+++ EXCERPTED TEXT +++

Jarrott v. Scrivener

Decision Date28 January 1964
Docket NumberCiv. A. No. 1760-63.
Citation225 F. Supp. 827
PartiesW. Smith JARROTT, Charles D. Lenhoff, et ux., Plaintiffs, v. Samuel SCRIVENER, Jr., William F. McIntosh, Arthur P. Davis, Charles C. Koones, Robert O. Clouser, Members of the Board of Zoning Adjustment and J. J. Ilgenfritz, Director of Licenses and Inspections, Defendants.
CourtU.S. District Court — District of Columbia

John H. Pratt, Washington, D. C., for plaintiffs.

George H. Clark, Asst. Corp. Counsel, Chester H. Gray, Corp. Counsel, John A. Earnest, and James M. Cashman, Asst. Corp. Counsel, Washington, D. C., for defendants.

PINE, District Judge.

In this action plaintiffs pray for judgment declaring null and void an order of the District of Columbia Board of Zoning Adjustment, hereinafter referred to as the Board. They also seek an injunction directing the Board to set aside this order, and prohibiting the Director of Licenses and Inspections from issuing a building or occupancy permit relating to the property subject of this order.

This property hereinafter referred to as "Bonnie Brae," the present name of the estate, consists of approximately 16 acres of land improved by a large dwelling and situate in the outskirts of the District of Columbia near its Maryland border. The plaintiffs are owners of lands and premises immediately adjacent to "Bonnie Brae." Defendants are members of the Board and the Director of Licenses and Inspections, respectively.

The plaintiffs' property and Bonnie Brae are located in what is known as an R-1 Zoning District. This is the most restrictive zoning classification in the District of Columbia, and will hereinafter be discussed in some detail.

The owner of Bonnie Brae contracted to sell it to one Martin M. Decker, who on March 28, 1963, filed "an appeal * * * for exception" to the zoning regulations to permit the erection of a building to be used as an embassy and chancery by the government of the USSR, to which the property would be conveyed.

+++ MATERIAL PROVIDED +++

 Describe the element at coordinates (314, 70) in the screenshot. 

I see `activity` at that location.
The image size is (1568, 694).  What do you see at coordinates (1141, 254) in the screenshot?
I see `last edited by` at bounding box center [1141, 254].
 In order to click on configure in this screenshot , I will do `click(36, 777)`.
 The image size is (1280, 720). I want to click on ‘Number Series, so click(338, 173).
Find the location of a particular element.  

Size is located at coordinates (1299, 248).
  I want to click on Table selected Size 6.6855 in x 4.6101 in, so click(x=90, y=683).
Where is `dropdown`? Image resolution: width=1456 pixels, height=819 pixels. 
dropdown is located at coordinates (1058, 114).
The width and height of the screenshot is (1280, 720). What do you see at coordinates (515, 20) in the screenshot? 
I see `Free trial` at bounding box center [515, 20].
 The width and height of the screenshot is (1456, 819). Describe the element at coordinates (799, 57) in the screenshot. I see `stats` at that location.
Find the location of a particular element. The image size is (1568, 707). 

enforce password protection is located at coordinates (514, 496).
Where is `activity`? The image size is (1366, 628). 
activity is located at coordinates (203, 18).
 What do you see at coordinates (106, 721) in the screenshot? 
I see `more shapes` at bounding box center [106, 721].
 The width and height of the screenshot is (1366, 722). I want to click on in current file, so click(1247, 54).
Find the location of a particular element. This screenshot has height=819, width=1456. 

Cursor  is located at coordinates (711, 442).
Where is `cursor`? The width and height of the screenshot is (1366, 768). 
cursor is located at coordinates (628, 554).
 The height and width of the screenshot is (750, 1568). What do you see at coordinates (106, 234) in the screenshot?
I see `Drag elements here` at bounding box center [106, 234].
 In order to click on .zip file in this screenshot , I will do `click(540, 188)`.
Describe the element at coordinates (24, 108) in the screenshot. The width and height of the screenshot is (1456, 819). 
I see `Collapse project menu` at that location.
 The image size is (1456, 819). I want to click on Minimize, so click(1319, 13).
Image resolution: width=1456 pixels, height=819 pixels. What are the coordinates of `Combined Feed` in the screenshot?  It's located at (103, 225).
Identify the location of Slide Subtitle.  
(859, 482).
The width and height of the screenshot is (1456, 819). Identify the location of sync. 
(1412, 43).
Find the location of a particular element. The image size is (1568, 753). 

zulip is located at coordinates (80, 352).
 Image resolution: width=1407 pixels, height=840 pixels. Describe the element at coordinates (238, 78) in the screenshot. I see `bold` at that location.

+++

PROBLEMS TO WORK ON:
A. In the Jarrott v. Scrivener opinion, roughly how large is the Bonnie Brae property?
B. Please carry the Jarrott v. Scrivener opinion forward from its final sentence.

ANSWERS TO EACH TASK:
A. About 16 acres of land.

B.
Under the revised plans submitted by appellant, the existing dwelling would be demolished, and a building would be erected which would contain approximately 71,000 sq. ft. of floor space above grade, and, with garage and other usable underground space, would have a total of approximately 91,000 sq. ft. It would contain approximately 140 rooms devoted to chancery purposes and approximately 17 rooms as a residence for the Ambassador, his immediate family and servants. Off street outdoor parking area for approximately 145 cars would be provided. The structure would accommodate approximately 125 persons, including servants, the immediate family of the Ambassador, and chancery personnel.

A public hearing on this appeal was set for April 18, 1963, at which time the appellant before the Board and those opposed to the granting of the appeal were heard. The appeal was then taken under consideration by the Board, and apparently revised plans were requested by the Board and submitted by appellants. Thereafter a second public hearing was scheduled and held on June 12, 1963. Petitions and letters were filed and property owners were heard in opposition.

On June 18, 1963, the Zoning Commission made its findings of fact and rendered its opinion in which it held, by vote of three to two, that the appeal was granted on the basis of plans submitted at the second hearing, but subject to approval by the Board of detailed plans, architectural and screening, prior to issuance of the permit, and also subject to the condition that a fence, if provided, should be placed at a certain location, and that tree removal should be minimal and replacements made where practicable.

Thereafter this action was instituted.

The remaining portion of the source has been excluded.